> **KUTIPAN PILIHAN**:

Sistem moral tersebut baru mempribadi dan bersatu raga menjadi sistem organik
dan personal apabila sudah mencapai tahap sebagai keyakinan atau prinsip serta
tersusun sebagai sistem keyakinan yang benar-benar diyakini serta akan menjadi
kiblat pola berpikir maupun perilakunya dan bahkan dirinya bukan mustahil akan
terus dibina, diyakini dan menjadi jati dirinya sendiri yang dipertahankan
sepanjang hayatnya sebelum ada keyakinan lain yang mampu menggoyahkan atau
menggantikannya. (Kohelberg dalam Hamid Darmadi:29). Apabila ini terjadi maka
akan menjadi sistem keyakinan dan menjadi tenaga yang maha dahsyat melebihi
kekuatan bom nuklir.
Moral
mengacu pada baik buruknya manusia sebagai manusia, sehingga bidang moral
adalah bidang kehidupan manusia dilihat dari segi kebaikannya sebagai manusia.

> **TUGAS WAJIB**:
A) Jawablah pertanyaan tentang kutipan tentang moral ini:
(i) Kapan sistem moral menjadi sistem organik dan personal?
(ii) Kekuatan apa yang dilampaui tenaga dari sistem keyakinan itu?
(iii) Moral mengacu pada apa?
B) Tuliskan bagian kutipan tentang moral yang dimulai dengan "Sistem moral tersebut" dan berlanjut sampai "kekuatan bom nuklir.", tanpa mengubah satu kata pun.
Materi berikut tidak berhubungan dengan kutipan tentang moral di atas.

> **CUPLIKAN MATERI**:
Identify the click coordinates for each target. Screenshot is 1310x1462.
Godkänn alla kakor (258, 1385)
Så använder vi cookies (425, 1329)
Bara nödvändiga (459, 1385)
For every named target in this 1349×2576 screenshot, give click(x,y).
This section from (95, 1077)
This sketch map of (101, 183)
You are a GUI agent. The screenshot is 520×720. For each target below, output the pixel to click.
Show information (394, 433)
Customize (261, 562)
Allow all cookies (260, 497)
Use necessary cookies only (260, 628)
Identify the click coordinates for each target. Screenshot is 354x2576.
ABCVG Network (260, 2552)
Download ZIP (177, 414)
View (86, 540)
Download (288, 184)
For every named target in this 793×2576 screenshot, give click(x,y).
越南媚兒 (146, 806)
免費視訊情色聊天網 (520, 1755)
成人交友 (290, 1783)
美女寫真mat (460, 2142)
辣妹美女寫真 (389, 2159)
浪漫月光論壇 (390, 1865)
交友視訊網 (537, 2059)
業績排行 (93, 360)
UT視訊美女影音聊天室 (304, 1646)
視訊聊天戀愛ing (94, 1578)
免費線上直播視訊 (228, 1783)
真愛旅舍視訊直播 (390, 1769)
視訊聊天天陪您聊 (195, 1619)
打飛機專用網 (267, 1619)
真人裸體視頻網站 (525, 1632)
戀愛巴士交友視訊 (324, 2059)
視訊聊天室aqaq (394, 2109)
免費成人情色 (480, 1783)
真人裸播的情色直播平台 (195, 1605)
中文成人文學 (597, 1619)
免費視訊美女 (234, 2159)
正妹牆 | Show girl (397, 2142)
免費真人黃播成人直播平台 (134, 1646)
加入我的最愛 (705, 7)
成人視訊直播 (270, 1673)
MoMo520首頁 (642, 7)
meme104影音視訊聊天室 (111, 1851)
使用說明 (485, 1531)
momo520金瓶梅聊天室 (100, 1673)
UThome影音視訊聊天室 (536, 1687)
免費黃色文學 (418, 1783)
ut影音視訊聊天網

> **KUNCI JAWABAN**:
A)
(i) Apabila sudah mencapai tahap sebagai keyakinan atau prinsip serta tersusun sebagai sistem keyakinan yang benar-benar diyakini.
(ii) Kekuatan bom nuklir.
(iii) Baik buruknya manusia sebagai manusia.

B)
Sistem moral tersebut baru mempribadi dan bersatu raga menjadi sistem organik
dan personal apabila sudah mencapai tahap sebagai keyakinan atau prinsip serta
tersusun sebagai sistem keyakinan yang benar-benar diyakini serta akan menjadi
kiblat pola berpikir maupun perilakunya dan bahkan dirinya bukan mustahil akan
terus dibina, diyakini dan menjadi jati dirinya sendiri yang dipertahankan
sepanjang hayatnya sebelum ada keyakinan lain yang mampu menggoyahkan atau
menggantikannya. (Kohelberg dalam Hamid Darmadi:29). Apabila ini terjadi maka
akan menjadi sistem keyakinan dan menjadi tenaga yang maha dahsyat melebihi
kekuatan bom nuklir.